In a move that surely signifies that cryptocurrency has arrived – at least on Wall Street – the CFA have just announced that their 2019 program and exam – often described as the “Bar Exam for Wall Street Traders” – will include topics on cryptocurrencies and the blockchain in its Level I and II curriculums for the very first time.
The famed CFA (Chartered Financial Analyst) Institute, whose grueling three-level program & exam – likened to a “Bar Exam for Traders” – which despite a pass-rate of just 35% (compared to the Bar’s 75%) has nevertheless resulted in the creation of more than 150,000 highly skilled financial professionals over the years.

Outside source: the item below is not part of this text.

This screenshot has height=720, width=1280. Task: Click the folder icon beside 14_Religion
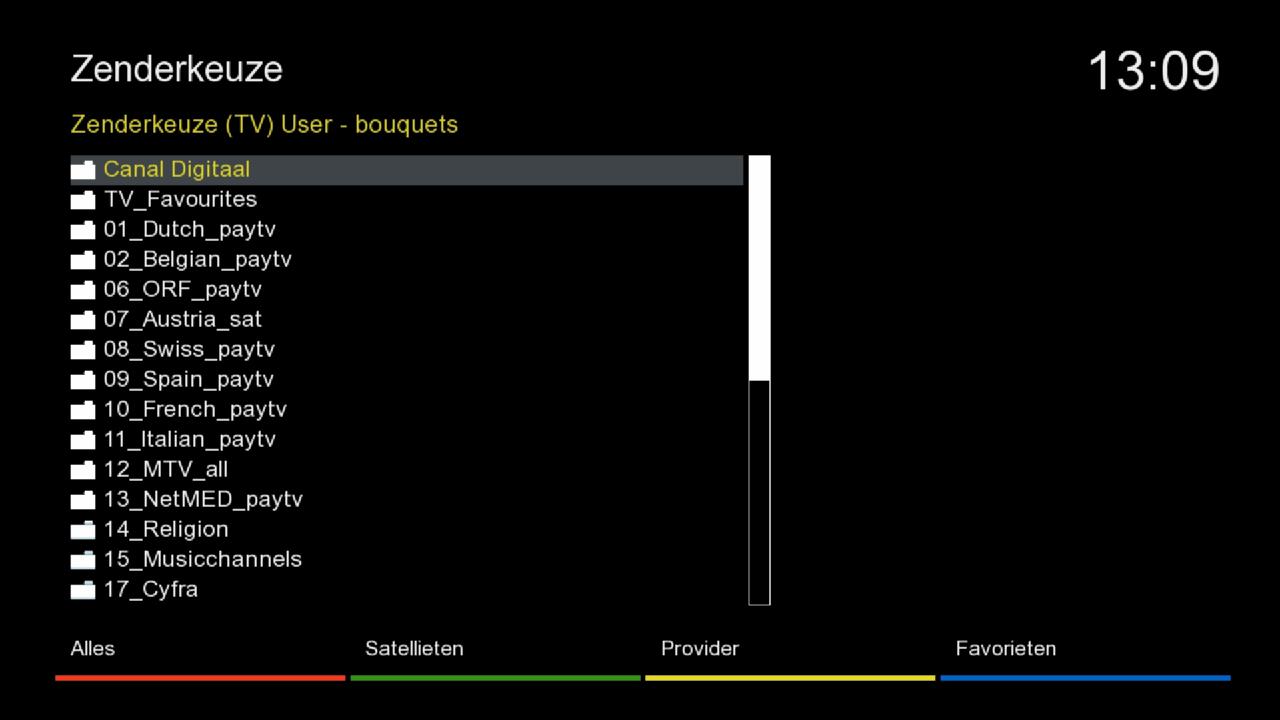point(83,530)

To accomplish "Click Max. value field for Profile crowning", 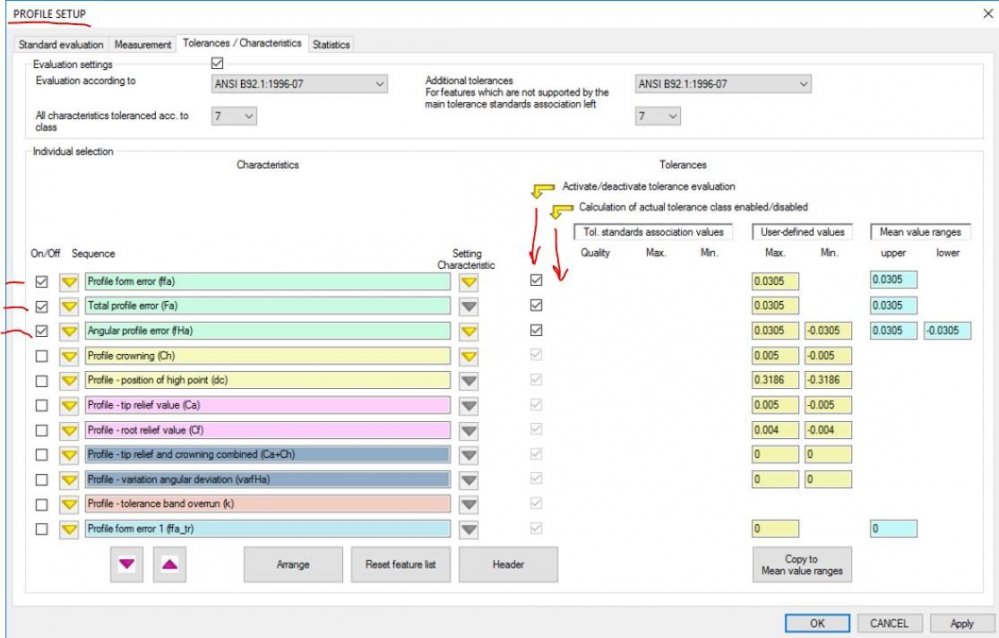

CFA – A Truly International Program
In June of this year, a record 227,031 people hailing from 91 countries and territories registered to take CFA exams. These (mainly) young professionals enroll in the CFA program in order to develop a better understanding of finance, improve their job prospects, or a little of both.
The majority of CFA applicants hail from Asia; South Korea, Japan and China in particular, where much of the world’s cryptocurrency wheeling and dealing is taking place. Some 45% of all Bitcoin transactions involve the Japanese yen, while Chinese and South Korean crypto exchanges are the world’s largest.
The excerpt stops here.